Partly, it is just that in the push to get done I pushed down some serious irritation. Partly, it is that over the course of the last three years I’ve talked a couple different student through decisions about graduate school. While I’ve not actively tried to dissuade anyone, I have tried to be as honest as I can about my own experiences – including sharing the things I wish I’d known when I started -, and I don’t think in any case it has made an impact. However, among all the other powerful influences that lead a person to a position where they need to make a choice about graduate school there is a strong dose of of exceptionalism. I can almost guarantee that every person I talked to about graduate school left my office thinking, “yeah, but…” So, I guess my optimism about offering advice to someone thinking about graduate school has taken a hit.
Today, this came in the mail:
And my heart grew a couple sizes, so here are the two things I wish I’d known at the beginning of graduate school.

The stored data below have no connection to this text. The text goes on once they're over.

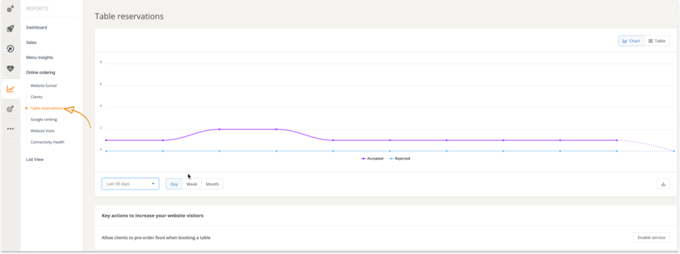The image size is (680, 254).
Task: Open the Last 30 days dropdown
Action: click(x=130, y=184)
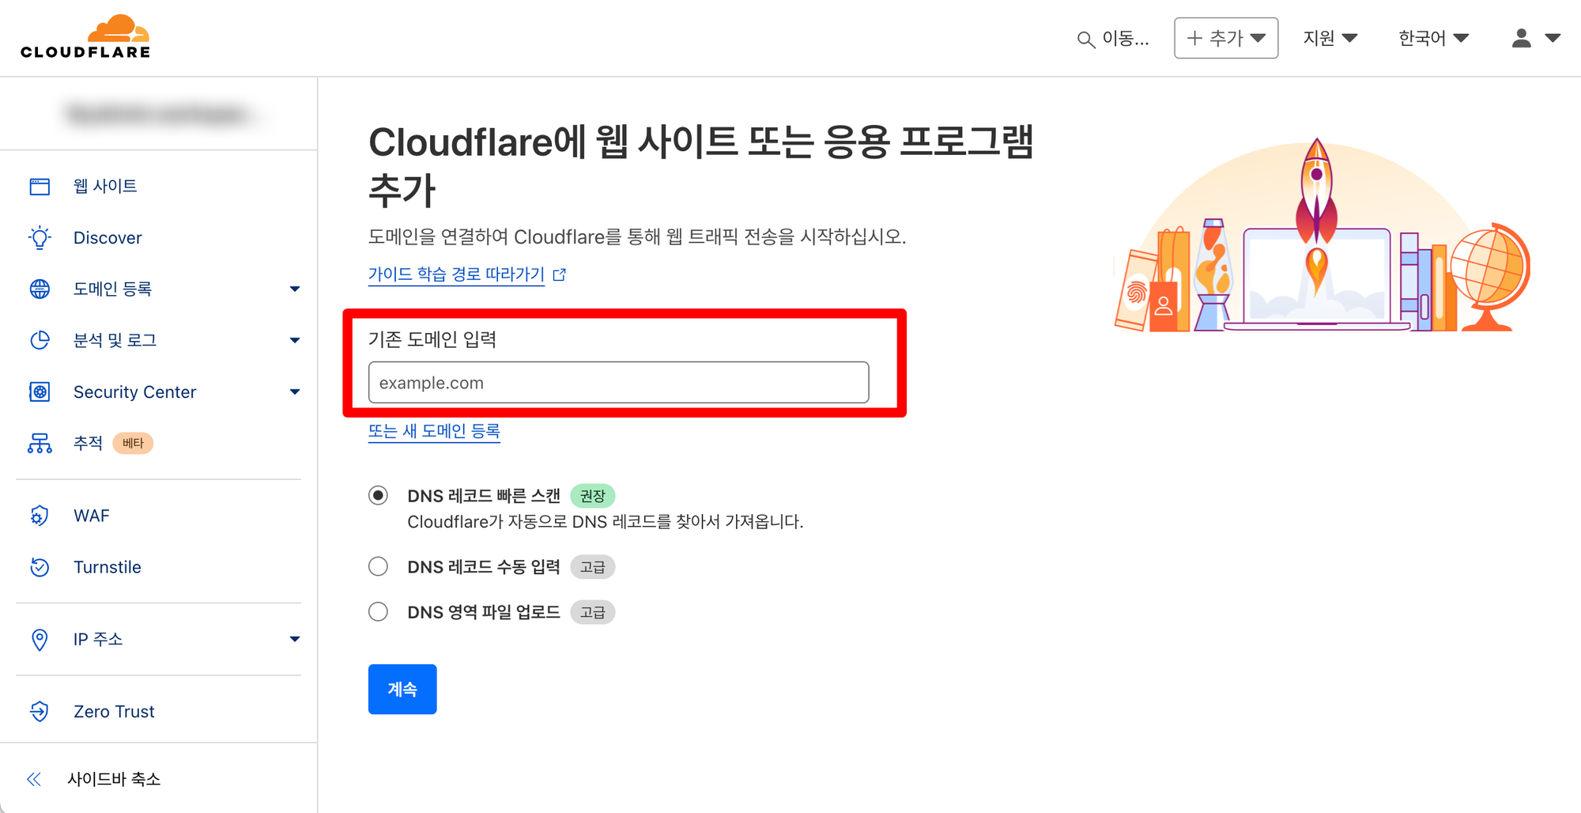The image size is (1581, 813).
Task: Select DNS 레코드 빠른 스캔 radio option
Action: pos(379,496)
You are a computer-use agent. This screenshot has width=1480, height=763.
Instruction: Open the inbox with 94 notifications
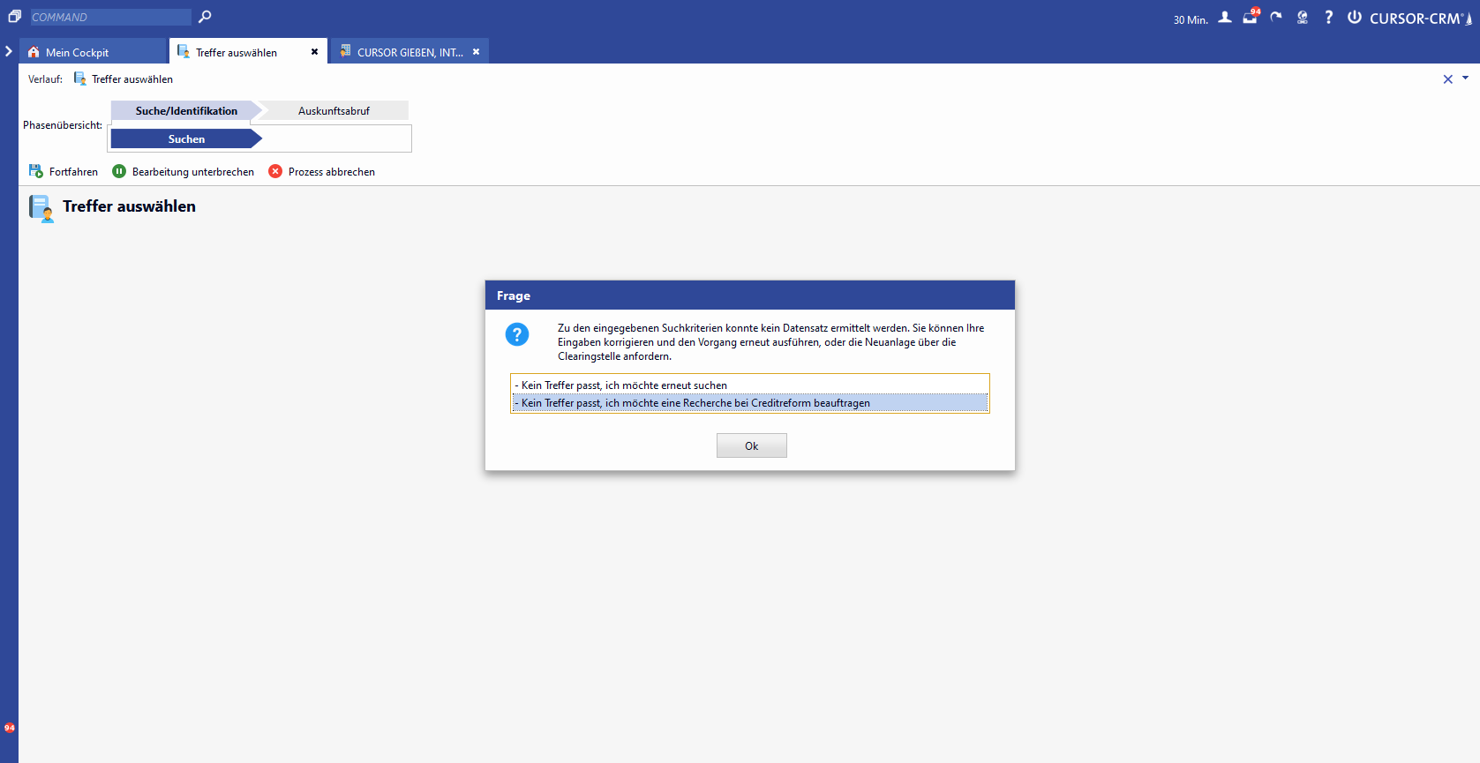click(1251, 18)
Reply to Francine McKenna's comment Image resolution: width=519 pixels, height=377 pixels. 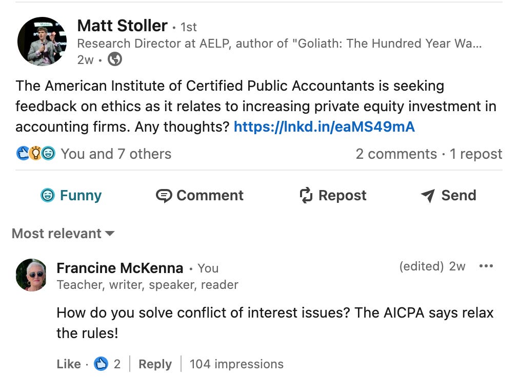coord(155,364)
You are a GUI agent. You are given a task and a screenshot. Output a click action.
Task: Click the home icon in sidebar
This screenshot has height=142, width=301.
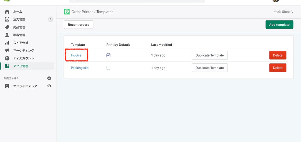[7, 11]
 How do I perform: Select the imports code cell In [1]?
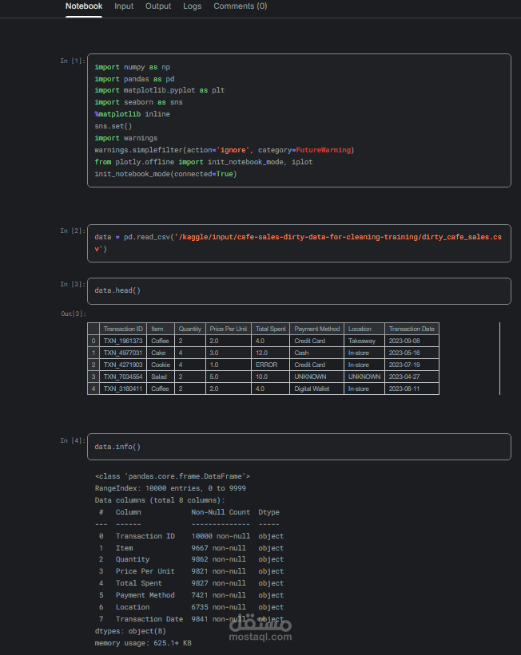(x=298, y=120)
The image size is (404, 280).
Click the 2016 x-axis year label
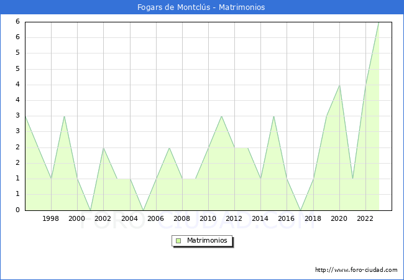pos(287,218)
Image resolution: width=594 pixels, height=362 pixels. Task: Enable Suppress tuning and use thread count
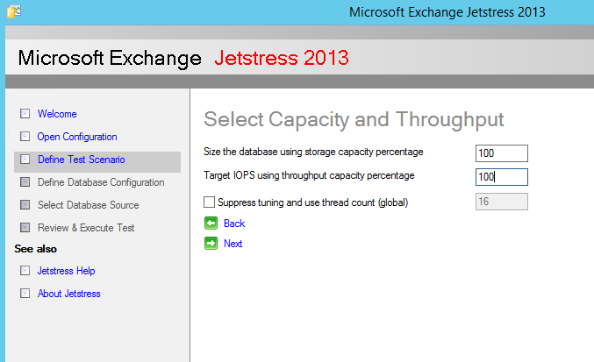point(209,202)
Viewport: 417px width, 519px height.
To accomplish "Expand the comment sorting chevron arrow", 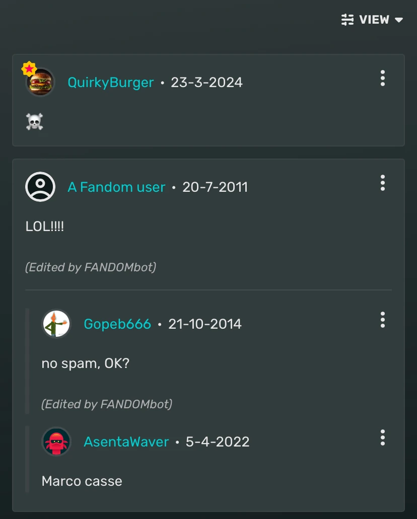I will (x=399, y=21).
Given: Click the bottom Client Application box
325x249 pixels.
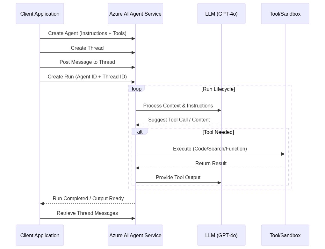Looking at the screenshot, I should 40,235.
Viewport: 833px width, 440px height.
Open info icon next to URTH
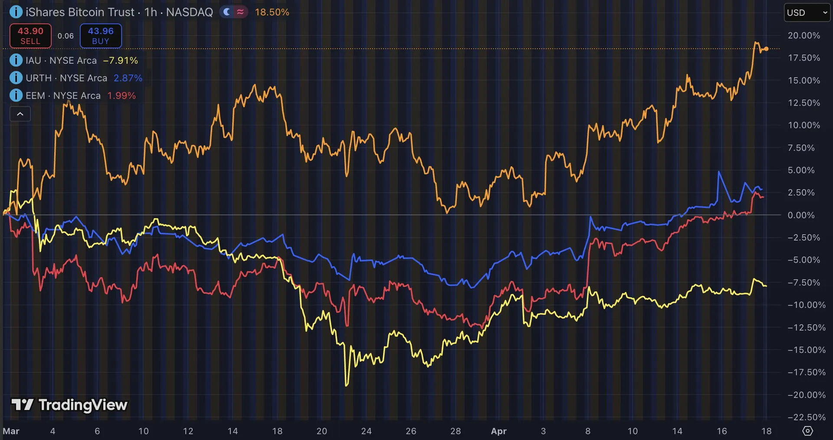tap(16, 78)
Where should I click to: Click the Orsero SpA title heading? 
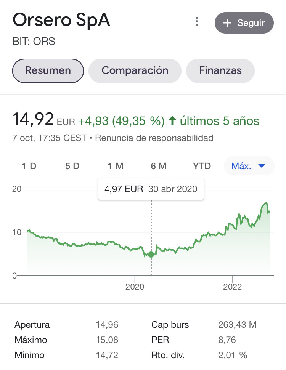[61, 21]
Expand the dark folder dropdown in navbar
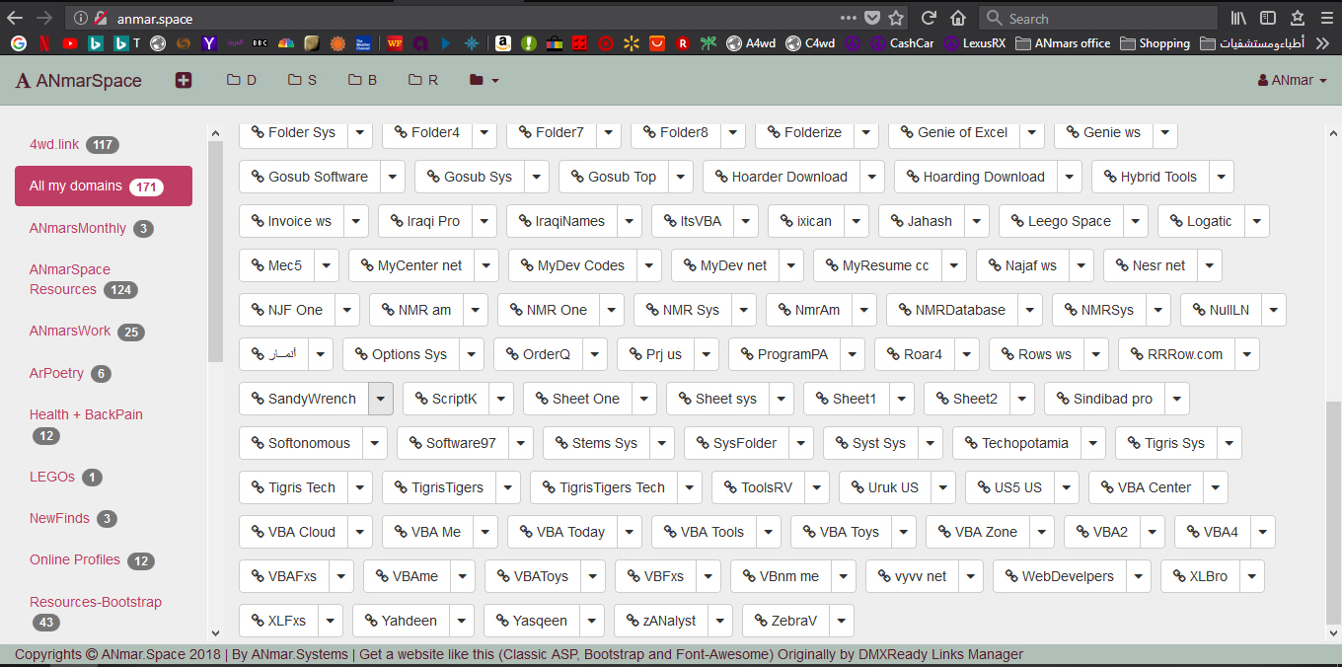 (484, 80)
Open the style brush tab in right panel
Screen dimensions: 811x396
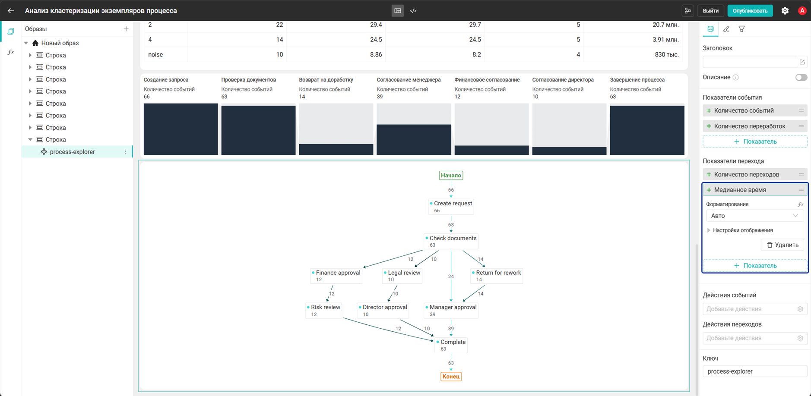[x=726, y=29]
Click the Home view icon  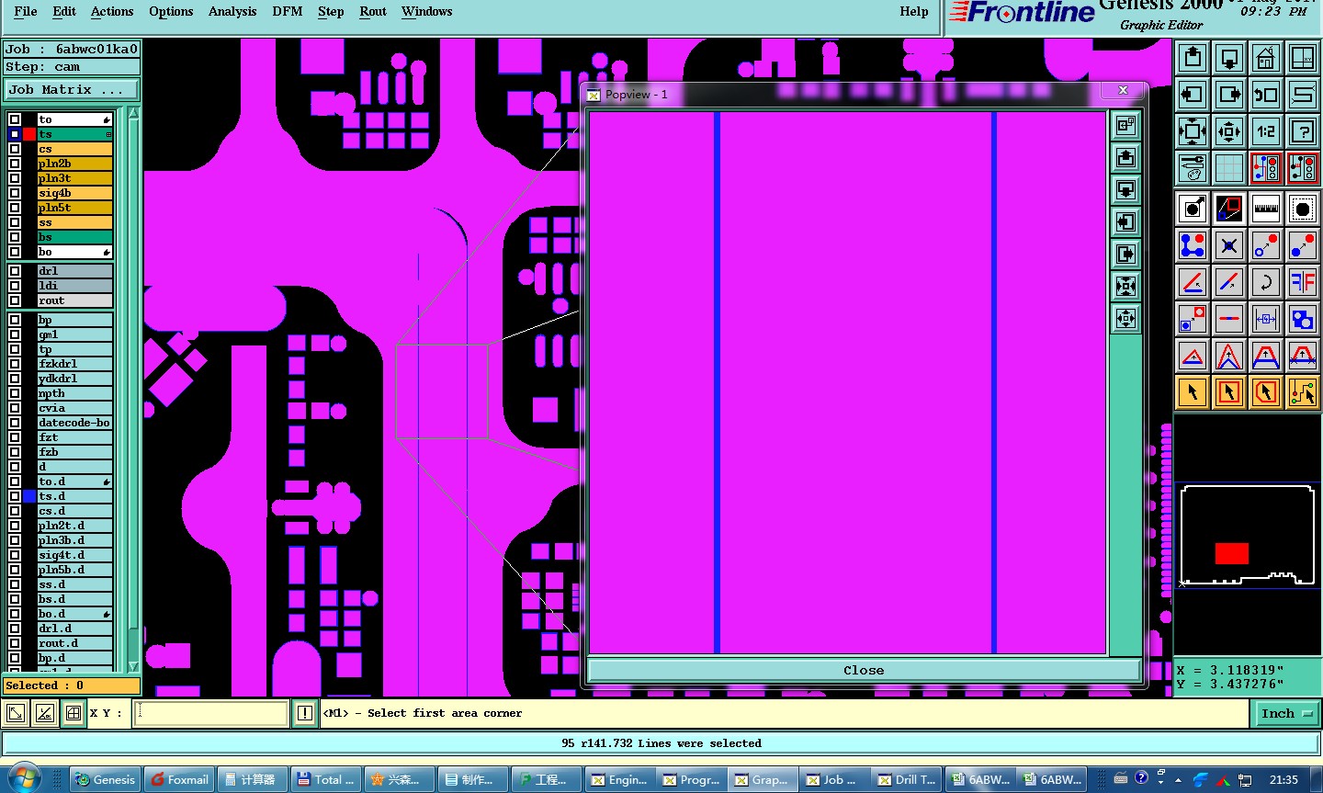[1266, 58]
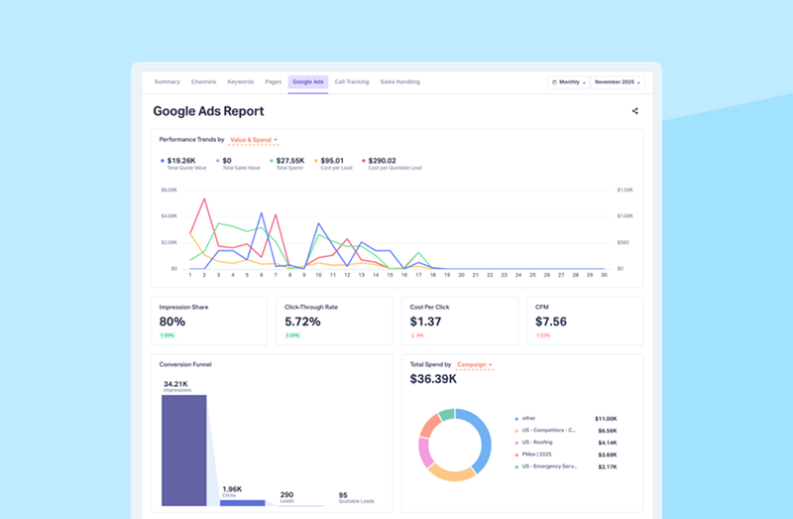The image size is (793, 519).
Task: Toggle the green Total Spend legend dot
Action: pos(272,160)
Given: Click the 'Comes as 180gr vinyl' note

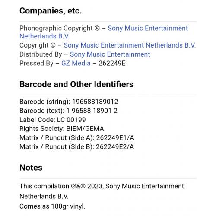Looking at the screenshot, I should (x=52, y=206).
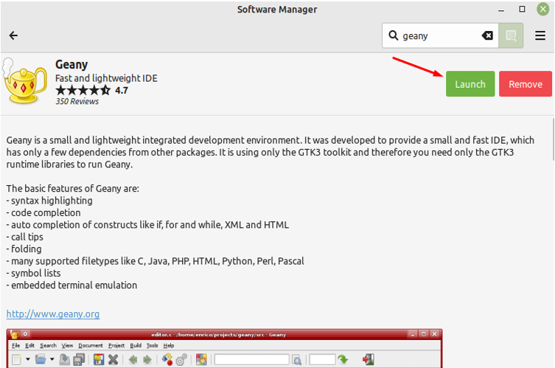This screenshot has width=555, height=368.
Task: Click the magnifier icon in search box
Action: tap(394, 35)
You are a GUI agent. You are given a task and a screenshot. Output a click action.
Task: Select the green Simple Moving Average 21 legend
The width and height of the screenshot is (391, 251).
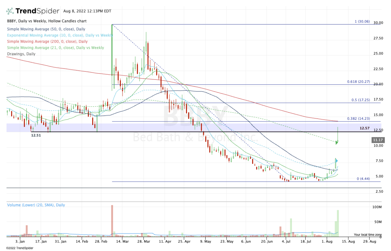[x=55, y=48]
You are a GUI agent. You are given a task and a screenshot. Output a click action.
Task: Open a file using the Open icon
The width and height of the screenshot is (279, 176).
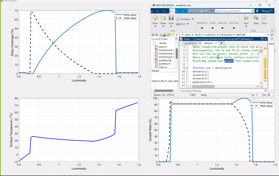(x=163, y=17)
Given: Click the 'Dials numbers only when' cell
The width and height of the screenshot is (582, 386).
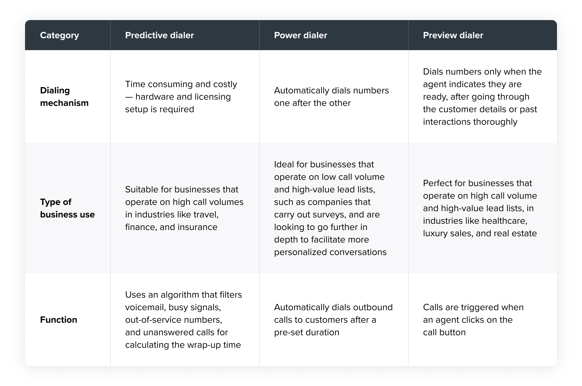Looking at the screenshot, I should click(x=482, y=97).
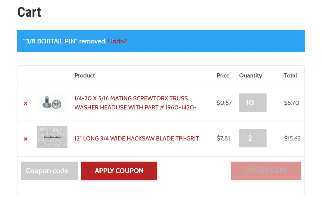Open the mating screw product thumbnail
This screenshot has width=322, height=205.
pyautogui.click(x=52, y=102)
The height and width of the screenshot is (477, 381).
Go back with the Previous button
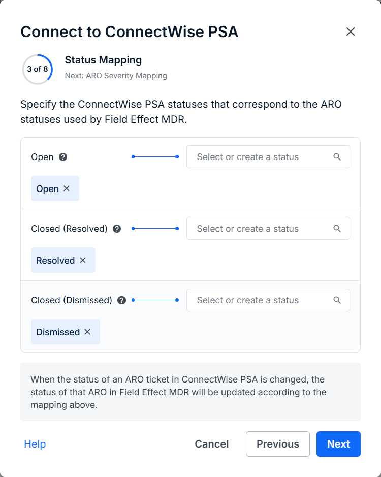tap(277, 444)
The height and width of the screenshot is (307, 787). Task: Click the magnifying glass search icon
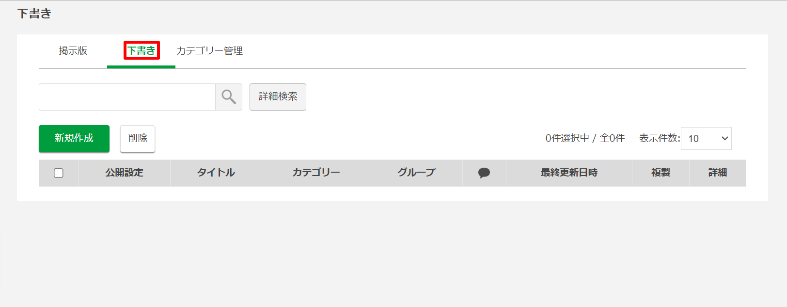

First, I wish someone had given me Paul Silva’s How to Write A Lot. During the dissertation process I am pretty sure I ready a million “how to write…” books, and really they all say the same things. For whatever reason, however, I find Silva’s book the most approachable. As someone who got through school on last minute writing, it wasn’t until I started the dissertation that I had to learn how to spend time with an idea, and how to do something besides binge write. I think reading this book earlier in my career might have helped me make something more significant out of my seminar papers.
My second piece of advice is perhaps a little more esoteric; get an Audible account. Audiobooks helped me stay sane in this process because I could listen while driving, doing chores, working out, walking the dogs. The only rule I had for my audible account was that nothing I listened to could have anything to do with my school work. Personally, I listened to fluff – the cheesier the better, detective novels, Stephen King, Dean Koontz, young adult novels. Nothing I listened to required serious thought on my part. The importance of all this listening is that it kept me linked to my love of reading without making me feel guilty for not doing my “work.”
These two thing boil down to – Mind your writing process, and stay connected to what you love.